**Text excerpt**
** Start **

In regions other than the divergence regions, the distribution of data in the feature space is relatively simple, but the distribution of data in the divergence regions remains chaotic. There is often a significant overlap in the distribution ranges of different types of data in the feature space. Therefore, in the divergence regions, the data can be further divided into multiple areas according to the following rules:

Data falls within the intersection only in one paired autoencoders for one kind of attack;
Data falls within the intersection in multiple paired autoencoders.

This classification method serves as an initial processing step for the detected data, so we refer to it as the "data partitioning in the 1st layer". This approach has several advantages: first, it essentially performs a rough classification of the data, with some partitions already having high data purity. For example, the data in the quasi-normal region is classified as normal by all autoencoders, making it highly likely that the data in this region is indeed normal; second, partitioning the data reduces the complexity of the data in each region, making it more conducive to detection in the second layer.

** End **

**Given task A**
Render the rows as a numbered list, starting with the line containing "Where should I" and going on through the line containing "[x=860, y=323]", omitting blank lines and the pictures.

**Data for this task**
** Start **

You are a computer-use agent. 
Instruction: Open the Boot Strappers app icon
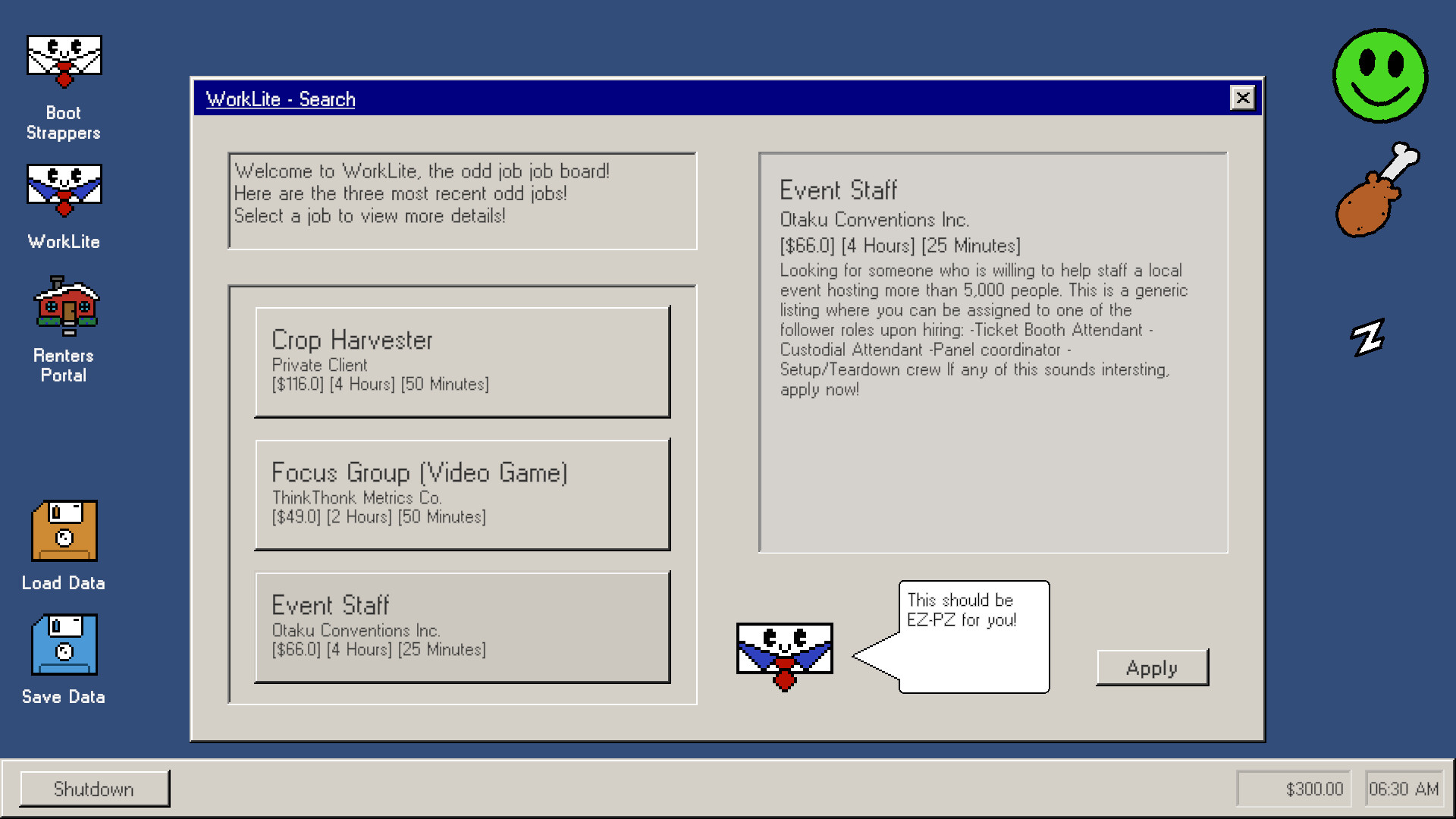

** End **
** Start **

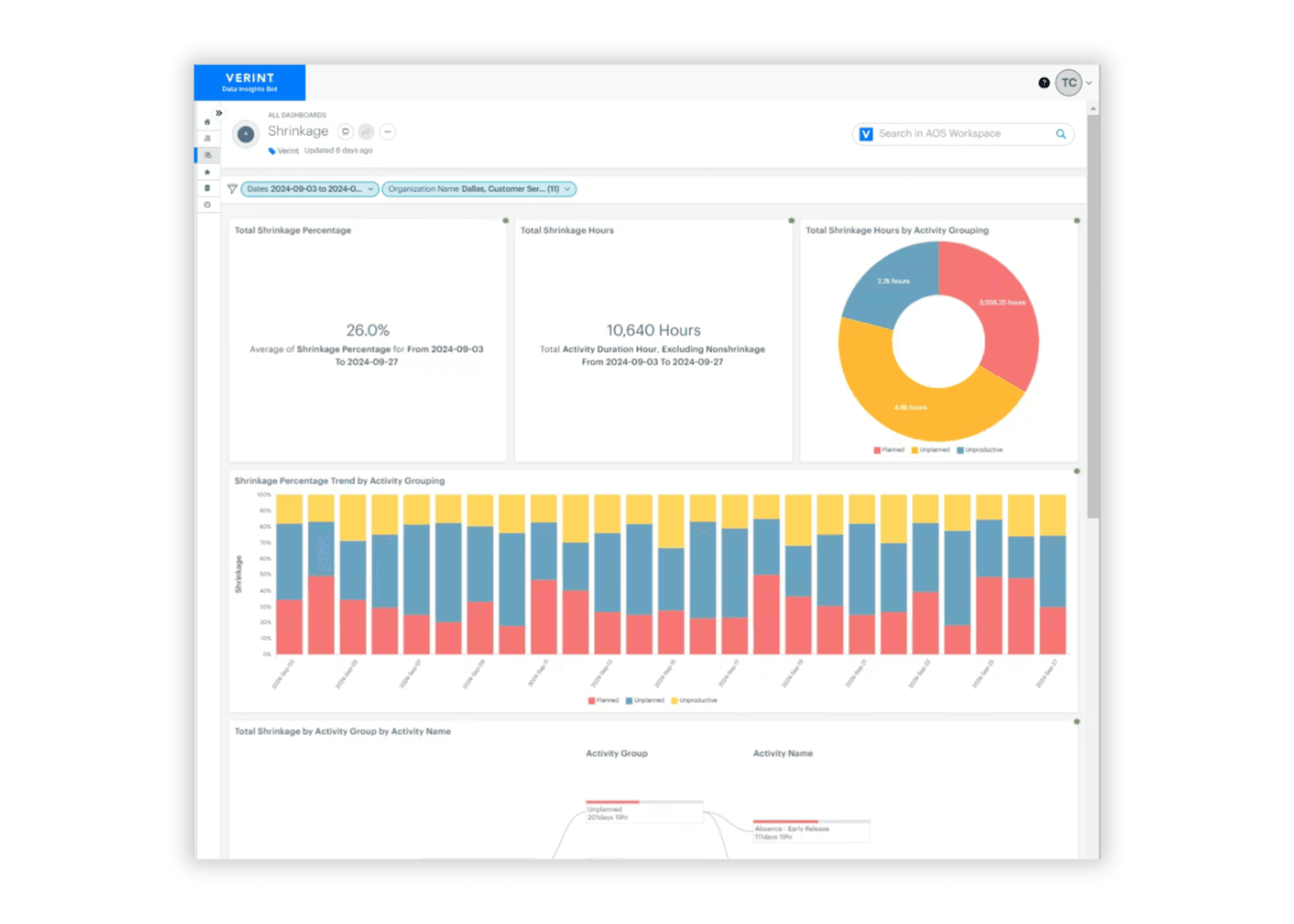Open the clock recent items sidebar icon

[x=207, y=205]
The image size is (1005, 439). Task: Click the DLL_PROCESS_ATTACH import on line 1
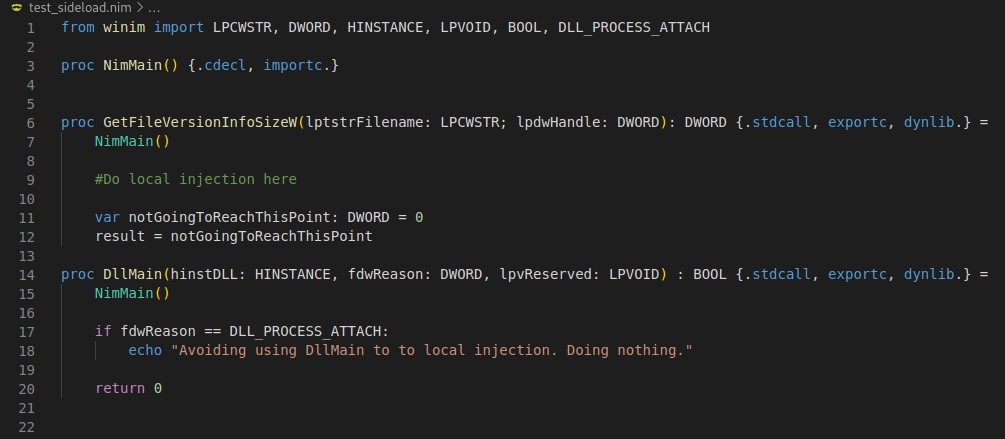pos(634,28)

** End **
** Start **

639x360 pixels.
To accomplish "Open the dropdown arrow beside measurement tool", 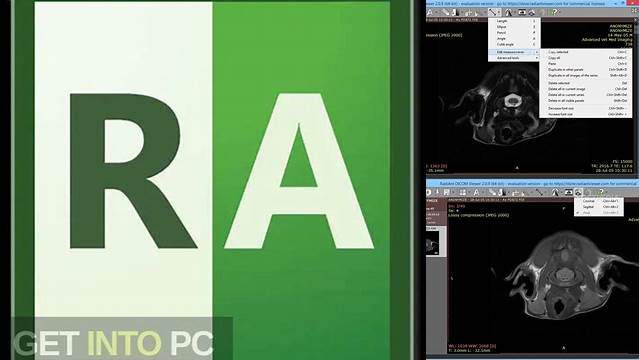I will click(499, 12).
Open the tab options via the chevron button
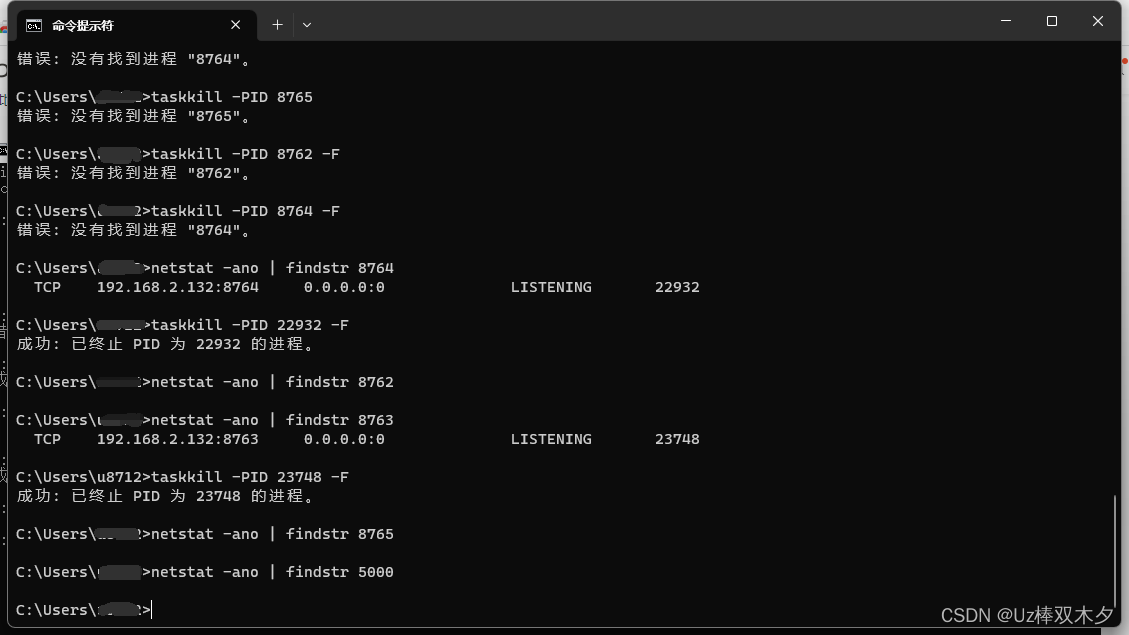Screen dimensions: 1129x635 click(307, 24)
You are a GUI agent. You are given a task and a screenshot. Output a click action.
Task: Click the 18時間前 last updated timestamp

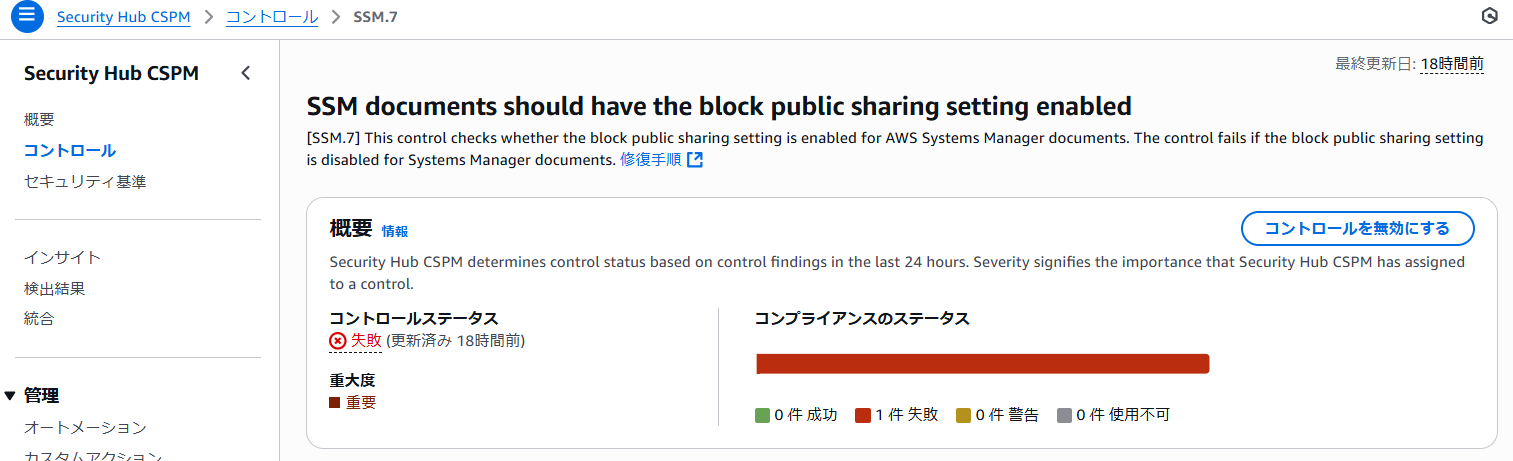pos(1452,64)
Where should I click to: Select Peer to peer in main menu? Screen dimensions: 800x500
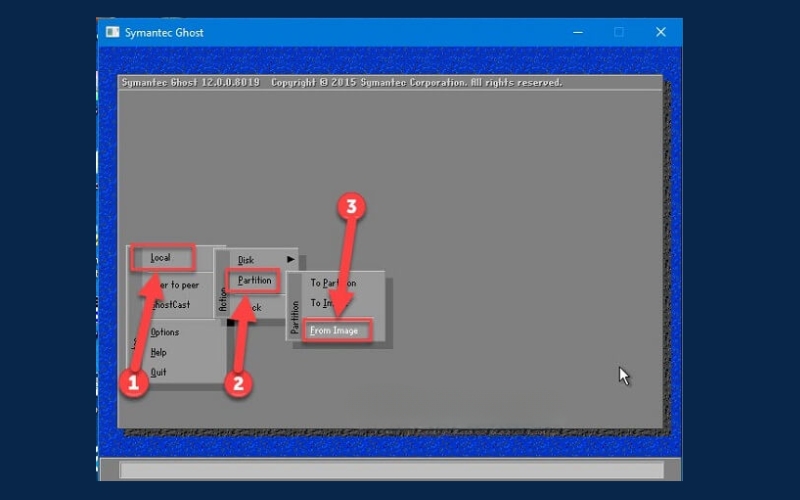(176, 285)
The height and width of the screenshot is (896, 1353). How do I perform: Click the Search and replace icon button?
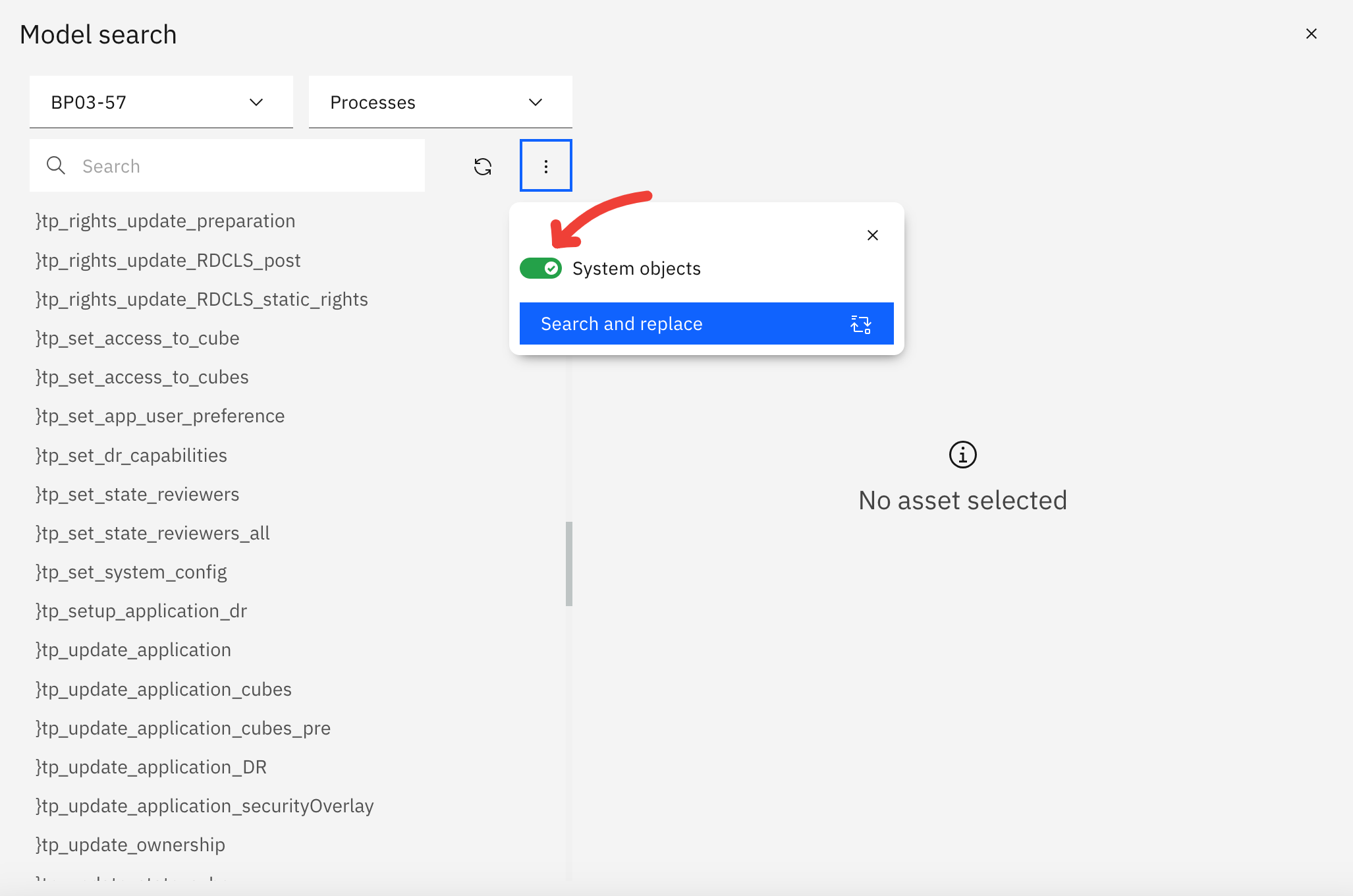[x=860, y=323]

** End **

**Given task B**
Continue the passage on data partitioning in the divergence regions from the point where it stops.

**Answer A**
1. Where should I click to: Select Peer to peer in main menu? Screen dimensions: 800x500
2. (176, 285)
3. The height and width of the screenshot is (896, 1353). How do I perform: Click the Search and replace icon button?
4. [x=860, y=323]

**Answer B**
3.4. Second Layer — Precise Detection

After partitioning the data, the next step is to make precise predictions for the data in each region. Previously, we obtained multiple autoencoders. Now, for a specific region, we can select the autoencoder that has the best classification performance for that region's data as the classifier for that region (classification performance is evaluated based on the accuracy on the validation set). This "optimal classifier" may be trained on negative data or positive data. For example, in the case of three types of attacks—Attack1, Attack2, and Attack3—the optimal classifier for a certain region is the one which selected from Attack1_neg, Attack2_neg, Attack3_neg, Attack1_pos, Attack2_pos, and Attack3_pos. The final prediction for each region, determined by the "optimal classifier," is what I refer to as "precise detection in the second layer." It is important to note that due to the different ranges of data samples, even if the same autoencoder is used, the thresholds for partitioning the data in the first layer and the second layer should be different.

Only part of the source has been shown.